BRIEF: Wherever the word "agent" appears in a line of the data, that line should be copied.

(Saved entries)
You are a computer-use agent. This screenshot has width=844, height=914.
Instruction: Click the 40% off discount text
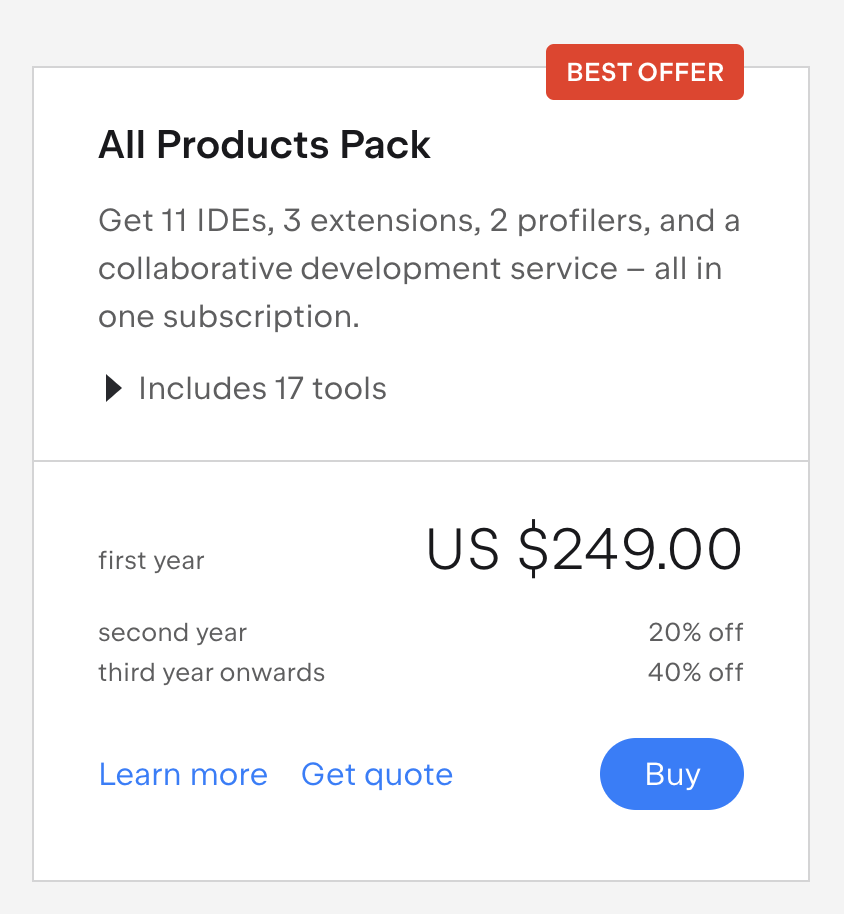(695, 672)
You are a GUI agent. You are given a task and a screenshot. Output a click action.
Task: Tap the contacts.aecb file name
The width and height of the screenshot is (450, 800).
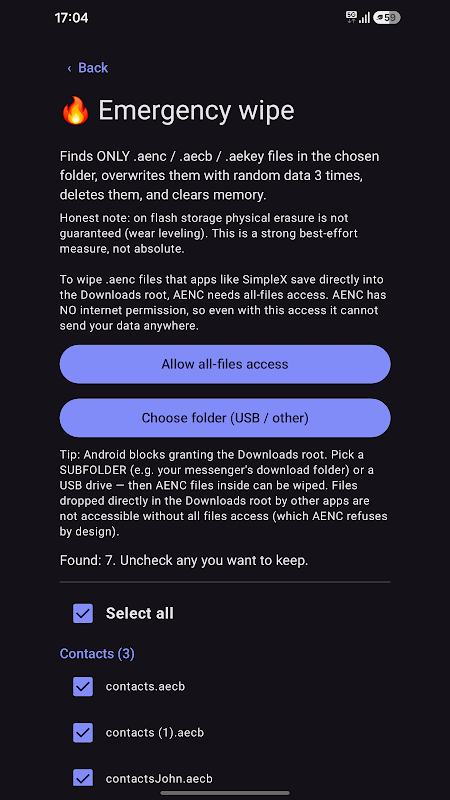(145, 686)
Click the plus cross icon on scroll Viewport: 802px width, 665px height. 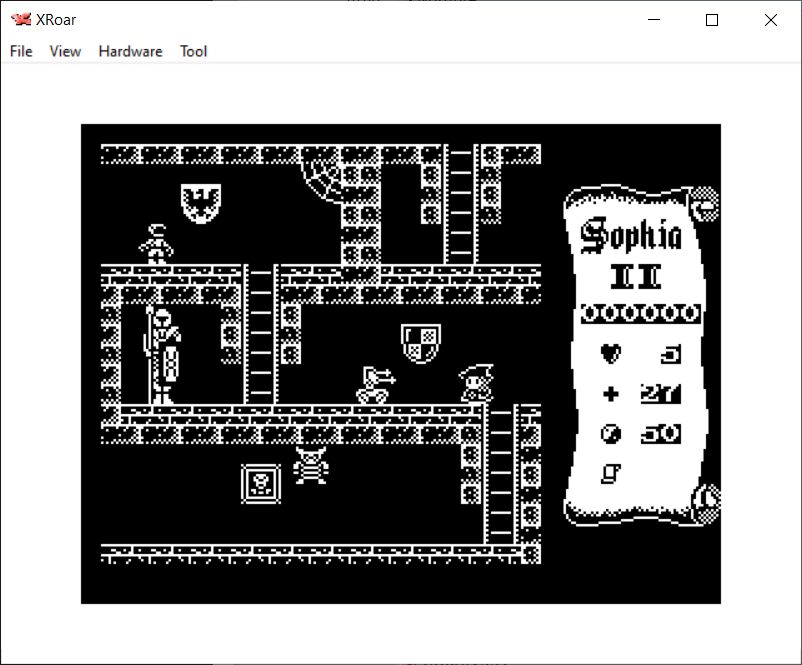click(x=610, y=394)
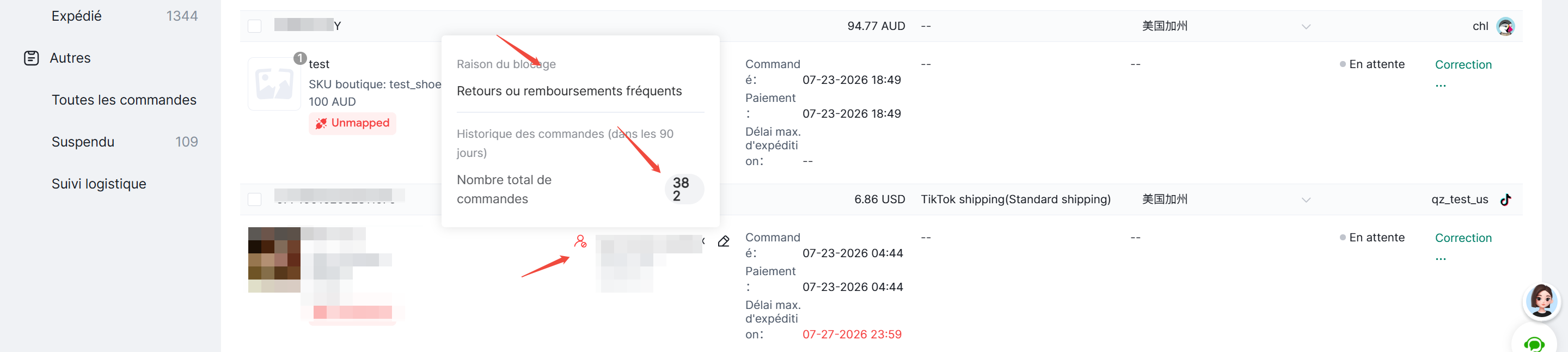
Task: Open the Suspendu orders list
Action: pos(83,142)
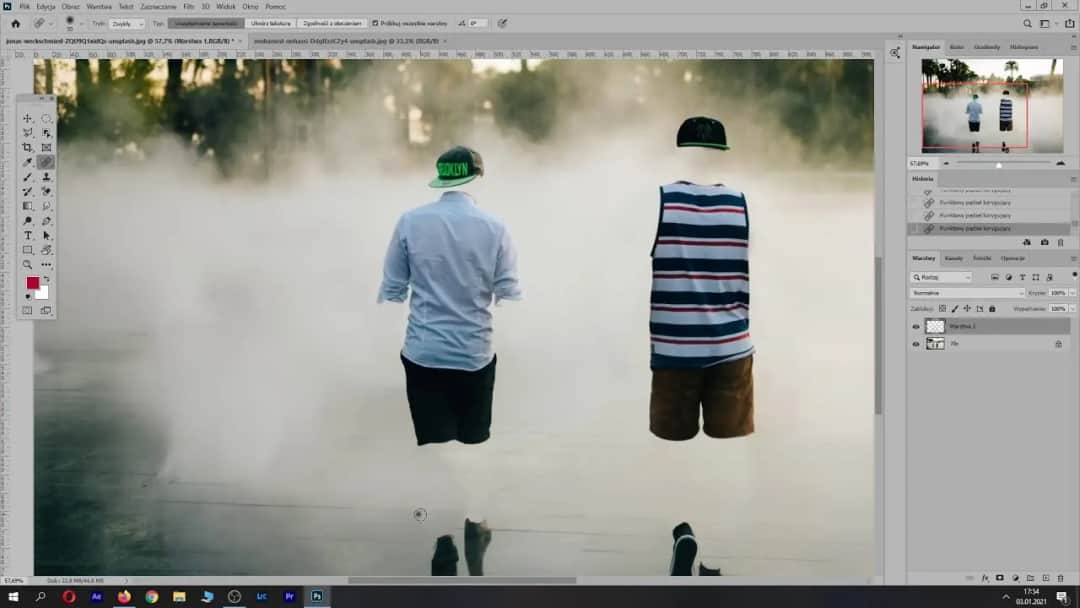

OUTPUT OF THE EXERCISE:
You are a computer-use agent. This screenshot has width=844, height=914.
You are a GUI agent. You are given a task and a screenshot. Output a click action.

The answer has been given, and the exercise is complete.